There always has to be a good guy and a bad guy. Some people are so fixated on dualism that they ought to convert to Manicheism. Or maybe it’s because they watch too much sport on TV. My team, your team. Us versus them. Apple versus IBM. Microsoft versus everyone. Navigator versus IE.

Just because Netscape 4.x infuriates me, just because Preview Release 1 of Netscape 6 was a complete disappointment, doesn’t mean that I love IE. I’m no Microsoft apologist. Why would I be writing for this site if I was?

Some people don’t understand the difference between loathing Netscape and loving IE. They require the treatment of an entirely different bitch. Internet Explorer 5 for the Mac is the closest existing browsers get to being fully standards compliant. For that it deserves some kudos, even if the Macintosh Business Unit is a division of Microsoft.

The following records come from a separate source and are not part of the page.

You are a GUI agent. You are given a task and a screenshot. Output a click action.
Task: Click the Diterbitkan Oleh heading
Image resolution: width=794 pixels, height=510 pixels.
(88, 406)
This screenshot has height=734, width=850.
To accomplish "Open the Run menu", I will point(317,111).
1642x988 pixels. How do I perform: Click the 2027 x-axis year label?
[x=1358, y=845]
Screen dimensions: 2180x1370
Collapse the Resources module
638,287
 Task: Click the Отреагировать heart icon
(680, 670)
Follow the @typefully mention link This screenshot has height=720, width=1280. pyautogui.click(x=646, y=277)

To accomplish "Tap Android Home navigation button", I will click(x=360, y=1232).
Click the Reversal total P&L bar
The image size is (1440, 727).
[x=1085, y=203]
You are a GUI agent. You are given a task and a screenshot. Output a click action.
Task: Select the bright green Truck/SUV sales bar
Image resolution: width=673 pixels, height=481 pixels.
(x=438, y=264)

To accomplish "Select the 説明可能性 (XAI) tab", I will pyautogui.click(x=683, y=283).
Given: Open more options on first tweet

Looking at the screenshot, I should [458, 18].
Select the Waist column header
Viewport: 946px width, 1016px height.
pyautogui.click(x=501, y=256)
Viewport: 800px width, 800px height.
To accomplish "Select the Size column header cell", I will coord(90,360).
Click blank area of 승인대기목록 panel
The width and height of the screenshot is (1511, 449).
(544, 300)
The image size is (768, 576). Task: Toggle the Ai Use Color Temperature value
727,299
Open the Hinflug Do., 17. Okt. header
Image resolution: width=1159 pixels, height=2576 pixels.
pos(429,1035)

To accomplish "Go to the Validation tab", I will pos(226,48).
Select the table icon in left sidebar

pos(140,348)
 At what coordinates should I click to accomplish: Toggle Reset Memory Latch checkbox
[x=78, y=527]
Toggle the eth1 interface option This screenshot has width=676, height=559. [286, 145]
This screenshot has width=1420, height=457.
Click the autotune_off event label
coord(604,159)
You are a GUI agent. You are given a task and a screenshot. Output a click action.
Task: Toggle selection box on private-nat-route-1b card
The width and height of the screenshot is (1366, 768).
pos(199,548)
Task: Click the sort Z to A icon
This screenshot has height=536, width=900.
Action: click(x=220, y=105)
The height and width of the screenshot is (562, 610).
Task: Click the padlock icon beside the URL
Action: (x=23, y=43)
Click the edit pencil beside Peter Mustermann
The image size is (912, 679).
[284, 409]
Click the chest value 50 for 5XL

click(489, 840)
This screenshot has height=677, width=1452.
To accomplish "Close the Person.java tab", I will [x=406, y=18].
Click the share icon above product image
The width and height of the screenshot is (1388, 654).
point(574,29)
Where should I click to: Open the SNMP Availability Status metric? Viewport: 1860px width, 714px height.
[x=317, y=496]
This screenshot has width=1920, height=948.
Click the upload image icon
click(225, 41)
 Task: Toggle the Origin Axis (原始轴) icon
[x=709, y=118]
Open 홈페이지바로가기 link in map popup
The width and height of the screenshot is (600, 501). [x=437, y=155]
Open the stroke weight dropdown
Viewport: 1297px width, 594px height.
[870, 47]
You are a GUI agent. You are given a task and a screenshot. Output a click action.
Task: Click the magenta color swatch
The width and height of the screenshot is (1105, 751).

Netscape likes to claim the mantle for version 6, and although there are some glitches, it’s pretty close. IE 5 might have good standards support, but there are problems with it in other ways. It makes the same mistake as IE 5/ Windows about MIME types for XSL (why couldn’t it accept both the IE 5/ Win and the correct directive?). I’m also told that Internet Explorer cannot verify personal certificates or certificates that verify the identity of a file server on a network. And although IE 5/ Mac has the most complete CSS1 support of any currently shipping browser, even it has a few glitches.

Moreover, as some of my correspondents point out, there are other features in a browser. Most users don’t care about standards because they don’t know what they’re missing by not having them. If designers busily work around all the stupid bugs in braindead browsers’ standards support, users have no incentive to drop the braindead browser. So in a race between a stable, fast browser with crap standards support, and a slow, quirky browser with all of the acronyms built in, fast and proprietary is always going to win. This is especially so if web designers and tool developers accommodate that proprietary junk with spacer tags and similar nonsense. We might moan about poor standards support, but in some sense we have done it to ourselves by using the proprietary junk even when we knew better.

I’m not alone in trying to call the merits of products as I see them. The Web Standards Organisation released a press release praising Microsoft earlier this year, and barely a week later released another caning them. No, they’re not twisting in the wind. They were reacting properly to the very different implications of different MS products. Webstandards.org praised Microsoft for the standards compliance of IE 5 for the Mac, and criticised their moving away from them again in the first beta of IE 5.5 for Windows.

Netscape made a complete hash of standards support in version 4.x. But now they say they love standards, and they write web pages comparing the standards support in Mozilla with that in IE. Their third Preview Release is certainly a lot better than the first two, but as I showed in an earlier column, it still has a way to go.

Microsoft, on the other hand, actually achieved (near-complete) standards support in IE 5/ Mac. Even Netscape’s little feature comparison tables concede that IE 5/ Mac fully supports HTML 4.0 and CSS1 (save for the previously mentioned minor glitches). The few “N”s in Netscape’s comparison page are for things like Resource Description Framework (RDF) and a few bits and bobs of the Document Object Model.

But their latest efforts make me start to think that this was an accident. They did it, but it doesn’t come naturally to their corporate culture, for all their current talk about XML and other standards vulnerable to their “embrace, extend, extinguish” treatment.

The one bright ray on the horizon is that the non-mainstream browsers like Opera for the PC and iCab for the Mac make a big deal of their standards support. And by and large, they get it right, or at least better than Netscape and without IE’s proprietary junk. It’s just a pity that iCab currently has no CSS support whatsoever, although they promise it for the final release, and Opera is yet to ship a Mac version.